Selected excerpt

____

Newman v. Granger, Civ. A. No. 9851.
Decision Date | 17 May 1956 |
Docket Number | Civ. A. No. 9851. |
Citation | 141 F. Supp. 37 |
Parties | Samuel A. NEWMAN and Helen B. Newman, his wife, Plaintiffs, v. Stanley GRANGER, Collector of Internal Revenue, Defendant. |
Court | U.S. District Court — Eastern District of Pennsylvania |
Leonard Shapiro, Pittsburgh, Pa., for plaintiff.
D. Malcolm Anderson, Jr., U. S. Atty., Pittsburgh, Pa., Charles K. Rice, Acting Asst. Atty. Gen., Richard M. Roberts, Atty., Dept. of Justice, Washington, D. C., for defendant.
This is an action to recover income taxes allegedly unlawfully assessed and collected under the Internal Revenue Code of 1939, as amended, 26 U.S.C.A.
At the pre-trial conference held pursuant to Rule 16, Fed.R.Civ.P., 28 U.S. C.A., it was agreed by the parties, and the Court so finds, as follows:
1. Plaintiffs, Samuel A. Newman and Helen B. Newman, are husband and wife.
2. The income taxes involved were paid to defendant who was then Collector of Internal Revenue for the 23rd District of Pennsylvania.
3. Samuel A. Newman was a Lieutenant Commander in the United States Naval Reserve. He was called into active service on or about February 16, 1941 and was thereafter assigned to the Island of Guam where he was captured by the Japanese on December 11, 1941 and removed to a prison camp in Japan. He was released in August of 1945.
4. The plaintiffs owned a dwelling house in Pittsburgh as tenants by the entireties; the furniture therein was owned by them in the same manner. This house was rented furnished during the years 1942, 1943 and 1944, and the gross rental income at the rate of $1,500 per year was received by Mrs. Newman.
5. When called into active service, Mr. Newman was an employee of the Gulf Oil Corporation in its Pittsburgh, Pennsylvania, office.
6. Mr. Newman's employer, Gulf Oil Corporation, pursuant to an arrangement with its employees in military service paid certain sums to Mrs. Newman during the years 1942, 1943 and 1944.
7. Such sums paid to Mrs. Newman by Gulf Oil Corporation represented Samuel A. Newman's compensation paid to his family.

____

Collected data
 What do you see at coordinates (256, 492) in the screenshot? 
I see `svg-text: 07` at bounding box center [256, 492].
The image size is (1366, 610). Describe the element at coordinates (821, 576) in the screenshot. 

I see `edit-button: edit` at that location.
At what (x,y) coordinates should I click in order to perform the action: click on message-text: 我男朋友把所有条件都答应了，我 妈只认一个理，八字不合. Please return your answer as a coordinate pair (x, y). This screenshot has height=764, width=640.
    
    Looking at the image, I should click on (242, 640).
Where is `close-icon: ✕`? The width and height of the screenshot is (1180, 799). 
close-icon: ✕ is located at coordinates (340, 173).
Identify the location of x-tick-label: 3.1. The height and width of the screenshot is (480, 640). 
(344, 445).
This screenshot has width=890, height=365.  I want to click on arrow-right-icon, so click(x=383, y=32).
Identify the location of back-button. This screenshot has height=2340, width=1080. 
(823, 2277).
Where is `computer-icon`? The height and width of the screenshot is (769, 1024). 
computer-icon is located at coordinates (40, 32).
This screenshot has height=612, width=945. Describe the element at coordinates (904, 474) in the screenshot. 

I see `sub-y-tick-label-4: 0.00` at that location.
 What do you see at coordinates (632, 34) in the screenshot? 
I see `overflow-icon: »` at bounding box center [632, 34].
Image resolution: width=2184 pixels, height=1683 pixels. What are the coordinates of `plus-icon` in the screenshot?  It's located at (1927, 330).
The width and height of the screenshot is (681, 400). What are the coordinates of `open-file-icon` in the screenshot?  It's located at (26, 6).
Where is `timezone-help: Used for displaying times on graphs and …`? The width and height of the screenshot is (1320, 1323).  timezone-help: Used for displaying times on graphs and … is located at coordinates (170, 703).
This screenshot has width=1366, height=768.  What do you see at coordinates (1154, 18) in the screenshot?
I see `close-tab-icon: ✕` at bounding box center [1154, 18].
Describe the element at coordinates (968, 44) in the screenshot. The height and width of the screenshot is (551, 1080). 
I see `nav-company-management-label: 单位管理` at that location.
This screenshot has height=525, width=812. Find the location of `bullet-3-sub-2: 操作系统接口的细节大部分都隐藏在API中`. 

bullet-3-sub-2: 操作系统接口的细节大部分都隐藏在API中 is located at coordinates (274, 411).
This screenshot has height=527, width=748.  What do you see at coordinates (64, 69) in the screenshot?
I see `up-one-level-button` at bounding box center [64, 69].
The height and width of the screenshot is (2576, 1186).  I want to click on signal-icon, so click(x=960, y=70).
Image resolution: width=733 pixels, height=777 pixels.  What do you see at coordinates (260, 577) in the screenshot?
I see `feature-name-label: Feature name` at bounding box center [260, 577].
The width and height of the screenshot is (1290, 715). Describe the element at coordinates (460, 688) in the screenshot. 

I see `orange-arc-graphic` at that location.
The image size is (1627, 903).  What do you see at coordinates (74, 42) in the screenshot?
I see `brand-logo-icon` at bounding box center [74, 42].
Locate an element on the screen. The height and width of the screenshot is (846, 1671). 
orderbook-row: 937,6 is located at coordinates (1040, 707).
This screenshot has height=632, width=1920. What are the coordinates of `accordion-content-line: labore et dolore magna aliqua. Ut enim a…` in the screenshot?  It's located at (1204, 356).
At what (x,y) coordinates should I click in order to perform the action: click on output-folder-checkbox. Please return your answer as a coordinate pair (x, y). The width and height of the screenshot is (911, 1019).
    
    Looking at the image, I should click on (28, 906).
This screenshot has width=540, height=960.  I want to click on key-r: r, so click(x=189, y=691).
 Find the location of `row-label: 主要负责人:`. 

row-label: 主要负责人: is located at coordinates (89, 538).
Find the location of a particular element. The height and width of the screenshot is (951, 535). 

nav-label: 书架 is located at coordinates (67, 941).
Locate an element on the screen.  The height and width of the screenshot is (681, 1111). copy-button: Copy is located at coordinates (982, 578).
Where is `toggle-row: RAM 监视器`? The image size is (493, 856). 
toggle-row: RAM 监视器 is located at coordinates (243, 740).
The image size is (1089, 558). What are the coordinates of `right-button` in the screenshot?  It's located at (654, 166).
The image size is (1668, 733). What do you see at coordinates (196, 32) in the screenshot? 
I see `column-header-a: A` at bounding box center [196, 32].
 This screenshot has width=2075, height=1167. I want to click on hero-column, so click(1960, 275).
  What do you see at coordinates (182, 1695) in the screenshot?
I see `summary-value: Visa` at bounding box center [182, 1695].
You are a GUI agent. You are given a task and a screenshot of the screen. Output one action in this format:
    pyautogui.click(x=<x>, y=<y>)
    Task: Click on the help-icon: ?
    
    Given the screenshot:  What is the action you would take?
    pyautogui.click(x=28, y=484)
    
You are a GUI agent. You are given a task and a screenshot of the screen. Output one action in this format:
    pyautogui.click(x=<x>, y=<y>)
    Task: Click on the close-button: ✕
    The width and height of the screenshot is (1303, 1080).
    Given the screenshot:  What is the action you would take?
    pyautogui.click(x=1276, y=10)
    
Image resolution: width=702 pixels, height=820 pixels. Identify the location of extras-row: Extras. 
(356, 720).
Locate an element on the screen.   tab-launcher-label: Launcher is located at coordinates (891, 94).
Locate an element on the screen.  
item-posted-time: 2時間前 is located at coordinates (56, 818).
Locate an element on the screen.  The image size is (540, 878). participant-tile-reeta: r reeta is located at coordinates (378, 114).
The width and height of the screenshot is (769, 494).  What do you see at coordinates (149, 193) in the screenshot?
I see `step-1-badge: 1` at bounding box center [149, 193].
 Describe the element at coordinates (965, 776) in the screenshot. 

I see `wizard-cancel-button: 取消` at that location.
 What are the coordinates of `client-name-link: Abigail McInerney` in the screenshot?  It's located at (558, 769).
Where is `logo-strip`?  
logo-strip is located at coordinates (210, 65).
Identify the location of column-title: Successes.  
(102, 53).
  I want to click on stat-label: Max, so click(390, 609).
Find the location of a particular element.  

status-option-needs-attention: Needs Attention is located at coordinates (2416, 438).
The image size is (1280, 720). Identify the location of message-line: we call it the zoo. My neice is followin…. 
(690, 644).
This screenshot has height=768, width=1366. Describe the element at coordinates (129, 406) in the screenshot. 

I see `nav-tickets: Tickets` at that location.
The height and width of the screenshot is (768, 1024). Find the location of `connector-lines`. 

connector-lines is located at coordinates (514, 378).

____

Parts of the exercise
a) Answer these questions using the Newman v. Granger decision:
(i) On what date was Samuel A. Newman captured by the Japanese?
(ii) At what yearly rate was the gross rental income from the Pittsburgh house received?
(iii) Which court decided the case?
b) Write the next part of the Newman v. Granger decision, picking up right after its final sentence.

Answers given
a)
(i) December 11, 1941
(ii) $1,500 per year
(iii) U.S. District Court — Eastern District of Pennsylvania

b)
8. Mr. Newman received his service pay, accumulated while he was a prisoner of war, in Washington, D. C., after his release in 1945.
9. The parties have agreed that the claim for refund of 1945 income taxes is barred by the statute of limitations.
10. Plaintiffs filed timely income tax returns for the calendar years 1942, 1943 and 1944.
11. Thereafter, plaintiffs filed timely claims for refund of income taxes for 1942, 1943 and 1944, asserting that the United States Navy service pay of Samuel A. Newman, attributable to the period of time during which he was a prisoner of war, is exempt from taxation under § 251(i) of the Internal Revenue Code of 1939, as amended.1
The court finds as an ultimate fact that:
12. Neither the compensation received from Gulf Oil Corporation nor the rental income received from the furnished Pittsburgh dwelling was income derived from a source within a possession of the United States.
The court finds from the exhibits admitted in evidence the following facts:
13. Reported on plaintiffs' income tax returns for the years 1942, 1943 and 1944 as gross income was the United States Navy service pay of Samuel A. Newman attributable to the period of time during which he was a prisoner of war in Japan, rental income derived from property in the United States held by plaintiffs as tenants by entireties, and compensation from the Gulf Oil Corporation.2 (See Findings 4, 6 and 7, supra.)
14. The defendant rejected the claims for refund on the ground that taxpayer had not satisfied the requirements of § 251(a).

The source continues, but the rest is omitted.